Render the lines below as a Markdown table with the columns No. and Line, numbering each row and skipping blank lines.

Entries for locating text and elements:
::::
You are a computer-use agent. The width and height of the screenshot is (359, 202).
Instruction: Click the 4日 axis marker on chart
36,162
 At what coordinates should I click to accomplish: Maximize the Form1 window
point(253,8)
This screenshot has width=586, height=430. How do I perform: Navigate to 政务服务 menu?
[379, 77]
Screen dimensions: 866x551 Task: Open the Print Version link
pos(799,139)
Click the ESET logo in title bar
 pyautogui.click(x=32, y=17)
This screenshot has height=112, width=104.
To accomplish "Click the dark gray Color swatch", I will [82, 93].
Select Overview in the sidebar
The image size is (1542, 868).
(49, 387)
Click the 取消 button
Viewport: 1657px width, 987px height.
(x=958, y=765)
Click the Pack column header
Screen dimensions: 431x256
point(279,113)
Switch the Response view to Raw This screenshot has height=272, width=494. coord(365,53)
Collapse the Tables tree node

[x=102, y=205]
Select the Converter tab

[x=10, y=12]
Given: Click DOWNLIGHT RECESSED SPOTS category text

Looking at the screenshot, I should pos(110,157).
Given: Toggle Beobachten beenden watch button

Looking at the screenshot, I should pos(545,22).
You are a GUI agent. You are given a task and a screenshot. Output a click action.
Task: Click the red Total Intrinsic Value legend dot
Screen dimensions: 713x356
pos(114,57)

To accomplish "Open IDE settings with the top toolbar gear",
::::
Result of this task:
| No. | Line |
|---|---|
| 1 | You are a computer-use agent. The width and height of the screenshot is (359, 202). |
| 2 | Instruction: Click the 4日 axis marker on chart |
| 3 | 36,162 |
| 4 |  At what coordinates should I click to accomplish: Maximize the Form1 window |
| 5 | point(253,8) |
| 6 | This screenshot has width=586, height=430. How do I perform: Navigate to 政务服务 menu? |
| 7 | [379, 77] |
| 8 | Screen dimensions: 866x551 Task: Open the Print Version link |
| 9 | pos(799,139) |
| 10 | Click the ESET logo in title bar |
| 11 |  pyautogui.click(x=32, y=17) |
| 12 | This screenshot has height=112, width=104. |
| 13 | To accomplish "Click the dark gray Color swatch", I will [82, 93]. |
| 14 | Select Overview in the sidebar |
| 15 | The image size is (1542, 868). |
| 16 | (49, 387) |
| 17 | Click the 取消 button |
| 18 | Viewport: 1657px width, 987px height. |
| 19 | (x=958, y=765) |
| 20 | Click the Pack column header |
| 21 | Screen dimensions: 431x256 |
| 22 | point(279,113) |
| 23 | Switch the Response view to Raw This screenshot has height=272, width=494. coord(365,53) |
| 24 | Collapse the Tables tree node |
| 25 | [x=102, y=205] |
| 26 | Select the Converter tab |
| 27 | [x=10, y=12] |
| 28 | Given: Click DOWNLIGHT RECESSED SPOTS category text |
| 29 | Looking at the screenshot, I should pos(110,157). |
| 30 | Given: Toggle Beobachten beenden watch button |
| 31 | Looking at the screenshot, I should pos(545,22). |
| 32 | You are a GUI agent. You are given a task and a screenshot. Output a click action. |
| 33 | Task: Click the red Total Intrinsic Value legend dot |
| 34 | Screen dimensions: 713x356 |
| 35 | pos(114,57) |
| 36 | To accomplish "Open IDE settings with the top toolbar gear", |